I get a lot of people asking me all the time “so are you getting better?” I’m happy to report the answer is yes, but it’s slow going. I still haven’t gotten back to where I was before the injections yet, so I expect I lost about a year of progress in that ten minute procedure last summer. But I’m back to the point where I’m able to walk a bit, get more done around the house, and I’m starting to see friends more again. This is big news for me, even though I’m still in a lot of pain. It’s manageable pain and I can make it to work meetings and appointments with my cushion and pain meds. That’s progress.
Glancing back 16 months ago, I found a post I wrote at the Silicon Valley Moms Blog, entitled “Coping With Chronic Pain – Two Years and Counting…” Due to their posting requirements, I can’t reprint the entire thing here without permission, but you can click on it and read it there, and I’ll include some excerpts that I thought were relevant at this point to reflect upon. Keep in mind that I wrote the post because we were doing a topic day on ‘coping.’
I finally got to writing this post at the end of our topic day because – well – I spend so much time on various forms of coping, one of which is a deeply ingrained talent for keeping too busy. Actually things are much, much better for me in terms of my health and the chronic pain. (I usually don’t repeat adjectives, but really, they’re a lot better.) So I can’t complain and I’ll try not to make this sound like it, but your life changes when you suffer from severe injuries. Gradually, as you realize you may never be the person you once were, your perspective becomes altered.
I’ll admit there are a lot of sad aspects to living in chronic pain. It’s no picnic any day, regardless of how it’s viewed. But at least I have the benefit of some experience. Pain from two different sources that lasted five years qualifies, doesn’t it?

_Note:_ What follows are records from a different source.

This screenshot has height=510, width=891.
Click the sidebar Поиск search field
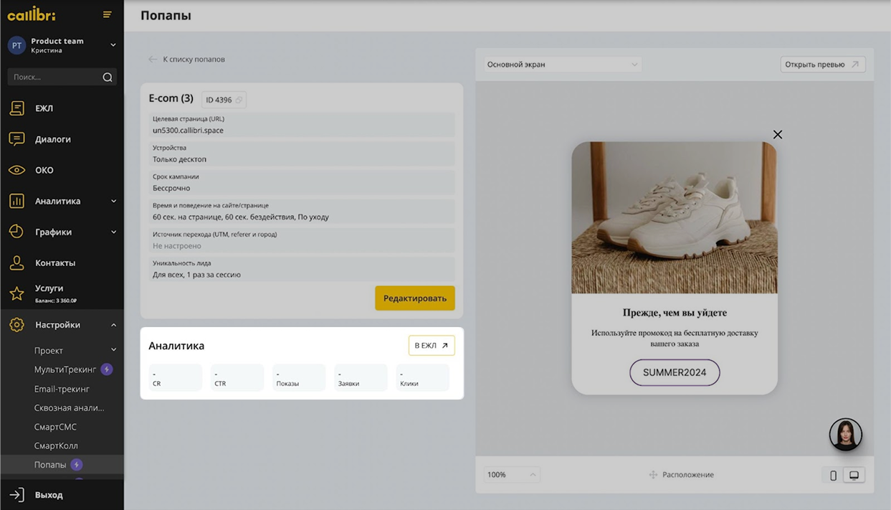(x=54, y=77)
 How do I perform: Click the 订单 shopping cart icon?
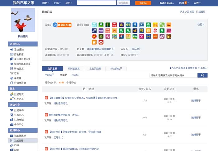pos(12,73)
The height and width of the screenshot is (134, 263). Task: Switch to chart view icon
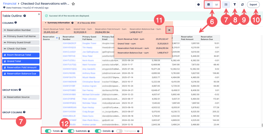pyautogui.click(x=217, y=4)
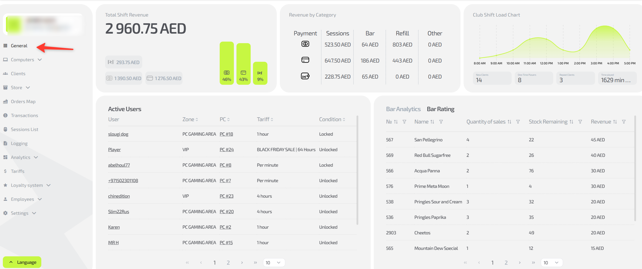Viewport: 642px width, 269px height.
Task: Click the filter icon beside Stock Remaining
Action: tap(580, 122)

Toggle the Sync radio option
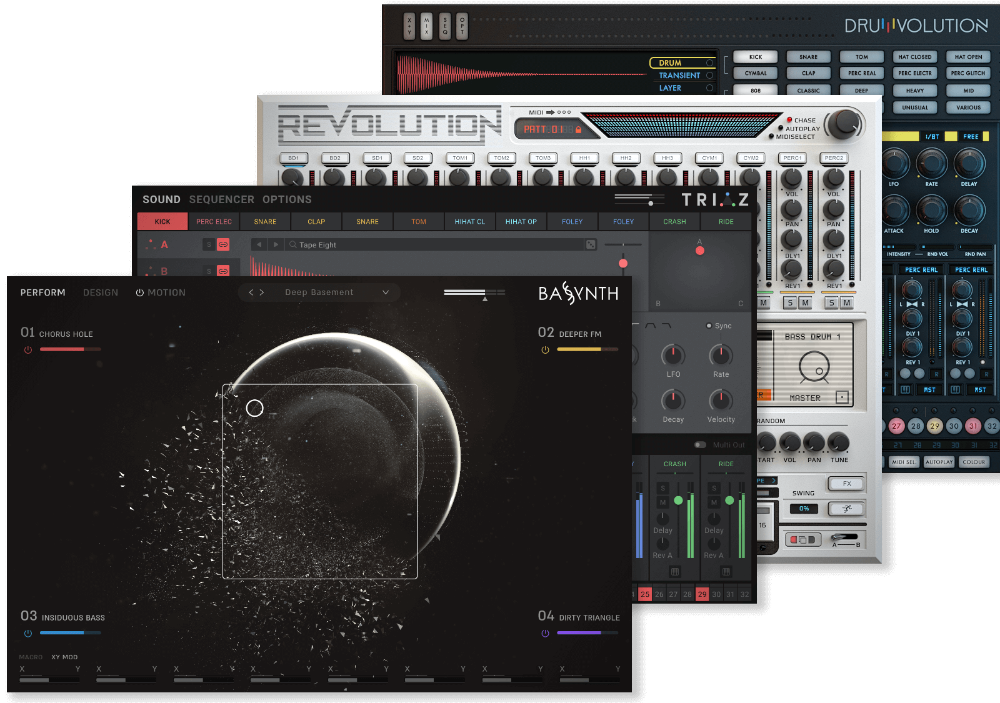[x=709, y=326]

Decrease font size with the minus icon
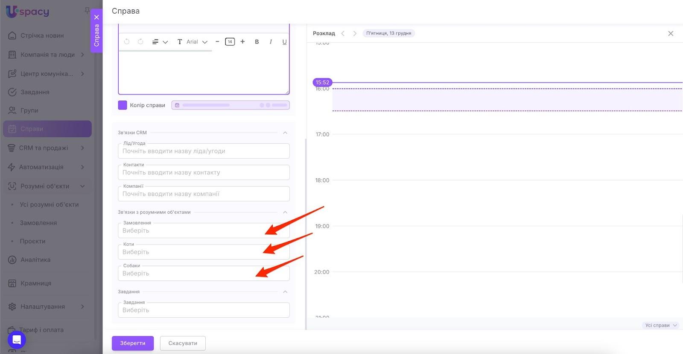[x=217, y=41]
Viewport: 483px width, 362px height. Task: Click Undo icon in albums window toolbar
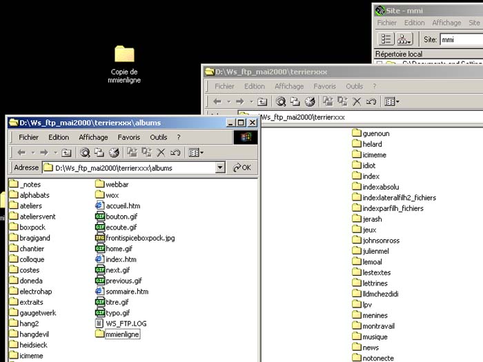pyautogui.click(x=175, y=152)
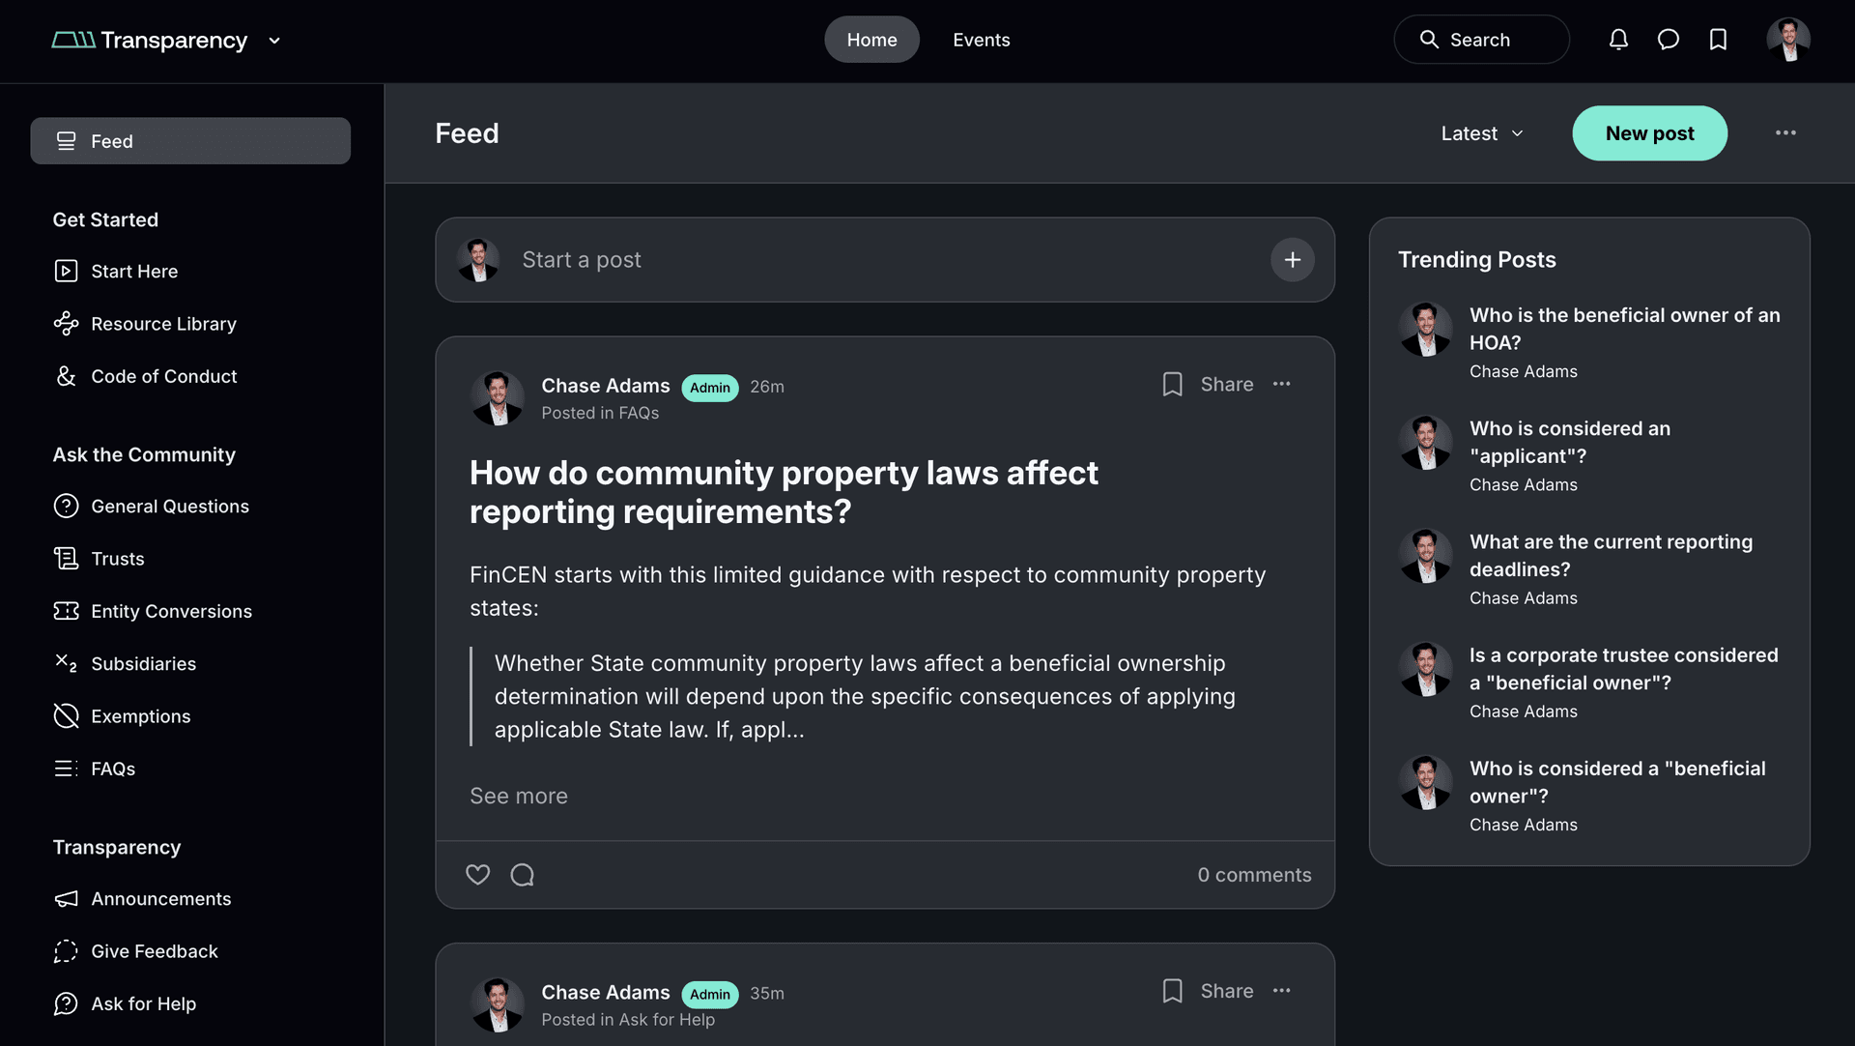Image resolution: width=1855 pixels, height=1046 pixels.
Task: Click the New post button
Action: [1649, 133]
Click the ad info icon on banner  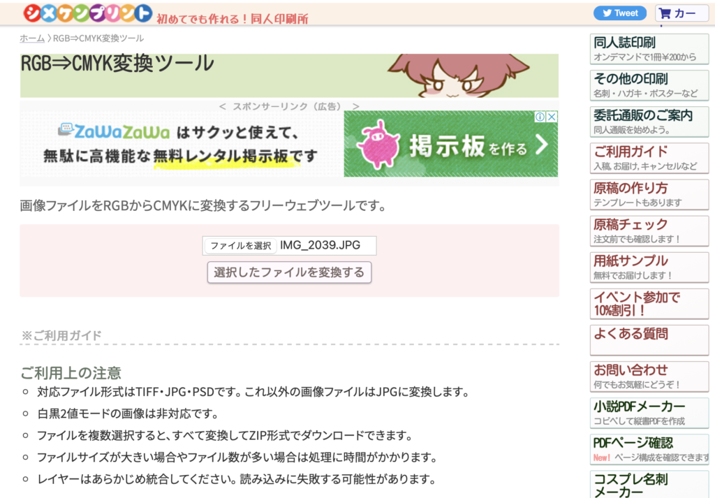click(540, 117)
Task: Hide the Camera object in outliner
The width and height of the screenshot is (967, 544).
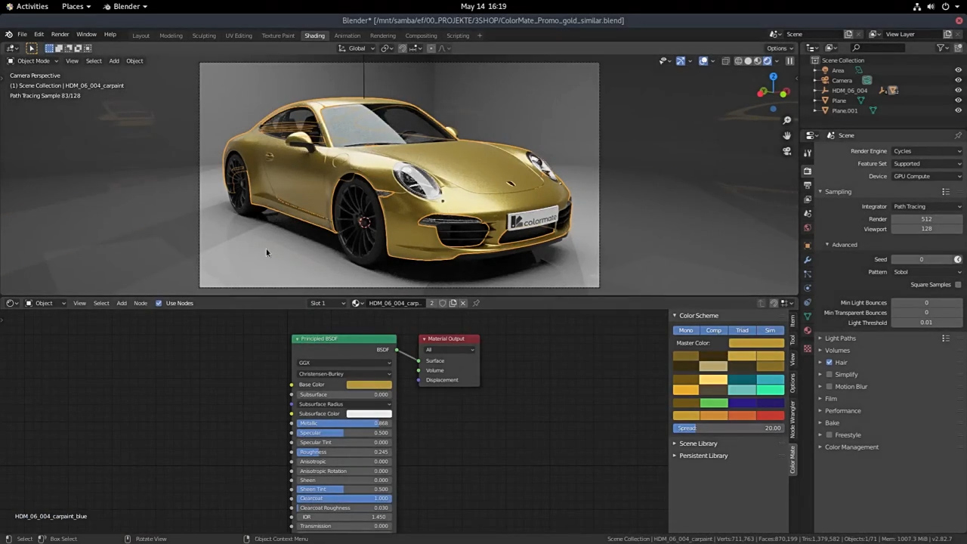Action: click(958, 80)
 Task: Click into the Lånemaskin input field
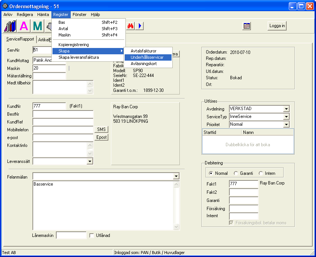point(71,235)
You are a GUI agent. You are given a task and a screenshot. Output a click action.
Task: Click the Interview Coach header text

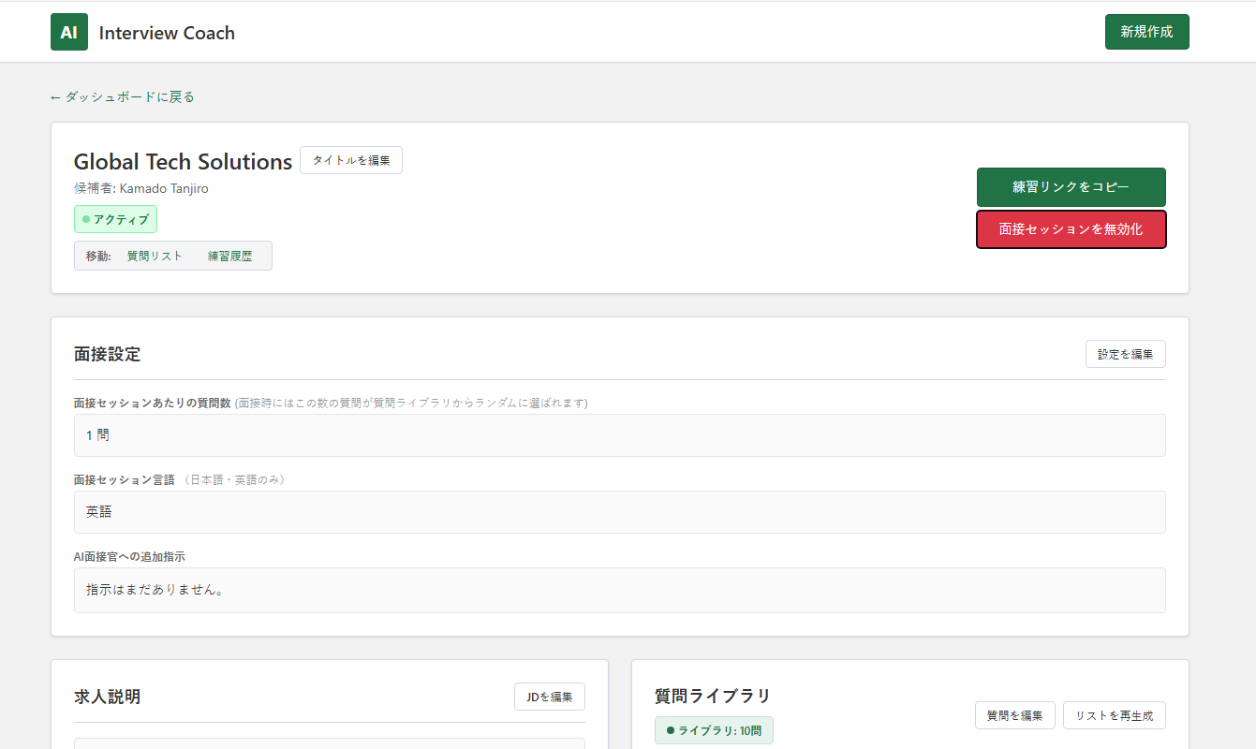click(167, 32)
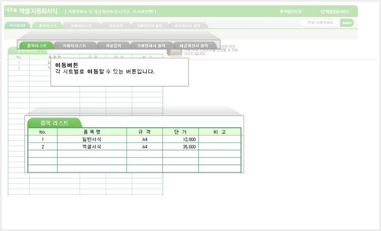This screenshot has width=381, height=231.
Task: Select the highlighted green 품목리스트 tab
Action: pos(37,46)
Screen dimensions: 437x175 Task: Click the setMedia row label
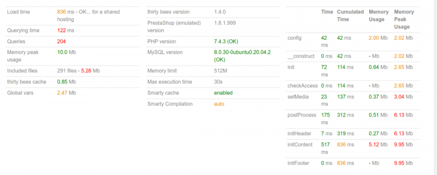[298, 97]
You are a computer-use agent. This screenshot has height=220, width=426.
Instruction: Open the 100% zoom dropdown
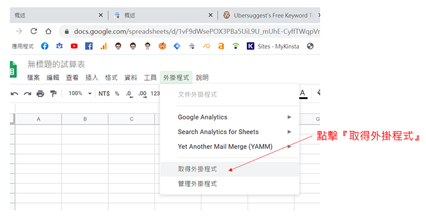coord(80,94)
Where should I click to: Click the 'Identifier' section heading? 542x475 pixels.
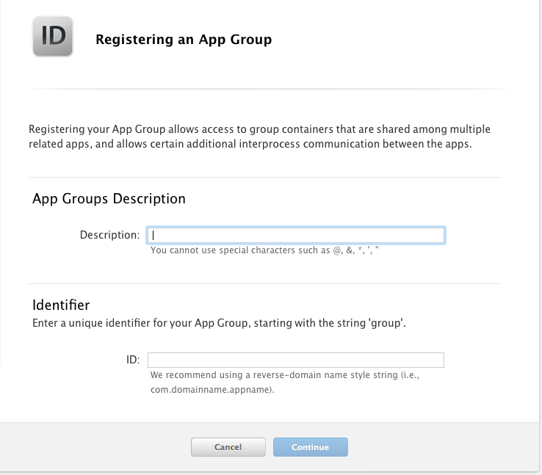61,305
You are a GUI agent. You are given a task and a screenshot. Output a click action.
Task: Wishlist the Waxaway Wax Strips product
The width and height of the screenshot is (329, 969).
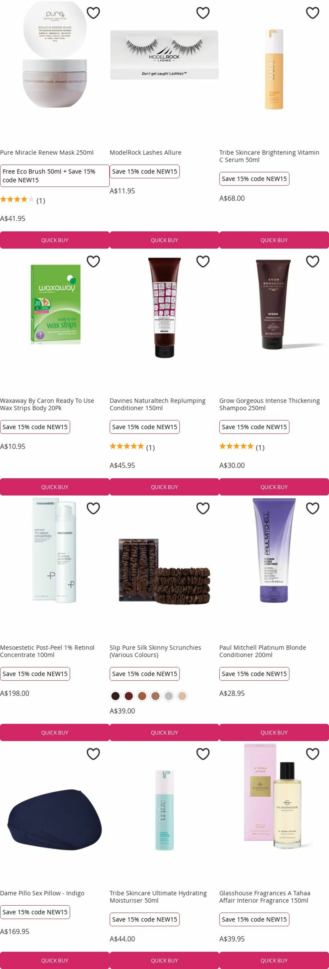(93, 261)
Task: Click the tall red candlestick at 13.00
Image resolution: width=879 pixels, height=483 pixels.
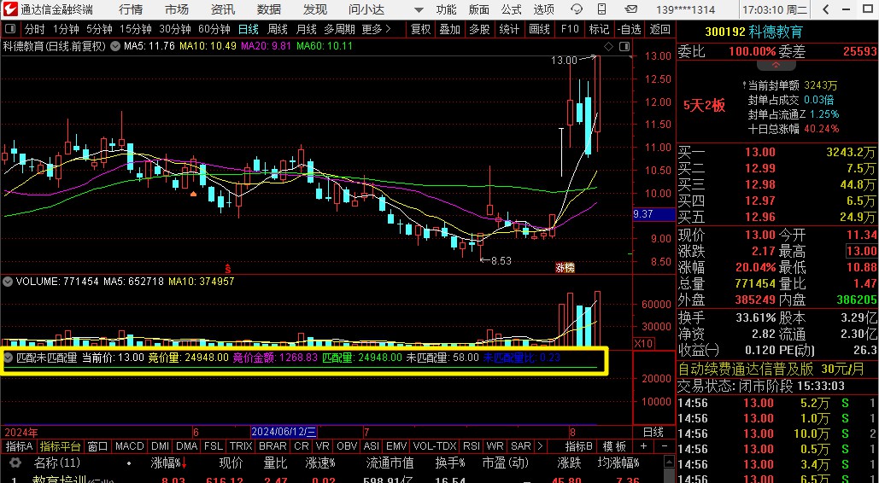Action: click(597, 94)
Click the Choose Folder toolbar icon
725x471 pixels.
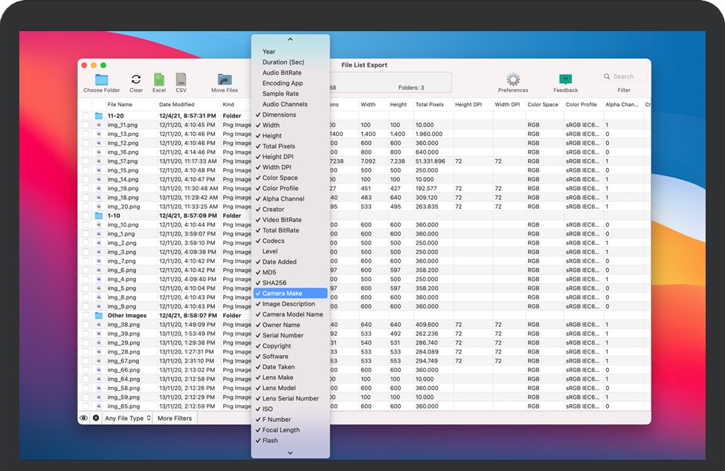click(x=102, y=80)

In 1996, I took my first job after graduating from college. I was excited to be working at a small company as a contract systems administrator. It was a great experience professionally. Physically, however, it was a ticking time bomb.
It’s all about toast. I really love toast. In college, my cinnamon & sugar toast became so famous that I actually was teaching friends of friends how to make it just right. (That was about the extent of my cooking skills anyway.) Toast has also become a theme in my management of pain the past four years because it’s an easy way to explain the good days vs. the bad. On the good days, I can stay standing next to the toaster, doing other things in the kitchen while my bread toasts. On the bad days, the pain is so severe that it hurts too much to even stay standing long enough to toast the bread. That’s about 4-5 minutes.
This pain began with early bed rest in my first – and only – pregnancy. I started bleeding a few days into the pregnancy and was having a lot of abdominal pain. The doctor advised me to take it easy and my husband had to keep reminding me that in 80% of cases, early bleeding was not an indicator of miscarriage. So I rested. Over the next few weeks, the embryo developed just fine and we could see the little pulsating blob on the ultrasound, which we named Dot. Still, the first trimester kicked my a** and I was exhausted all the time, I couldn’t focus well, and I was in a lot of pain as the ligaments stretched (and it’s possible the stretching of my nerves in the pelvic area began here as well.)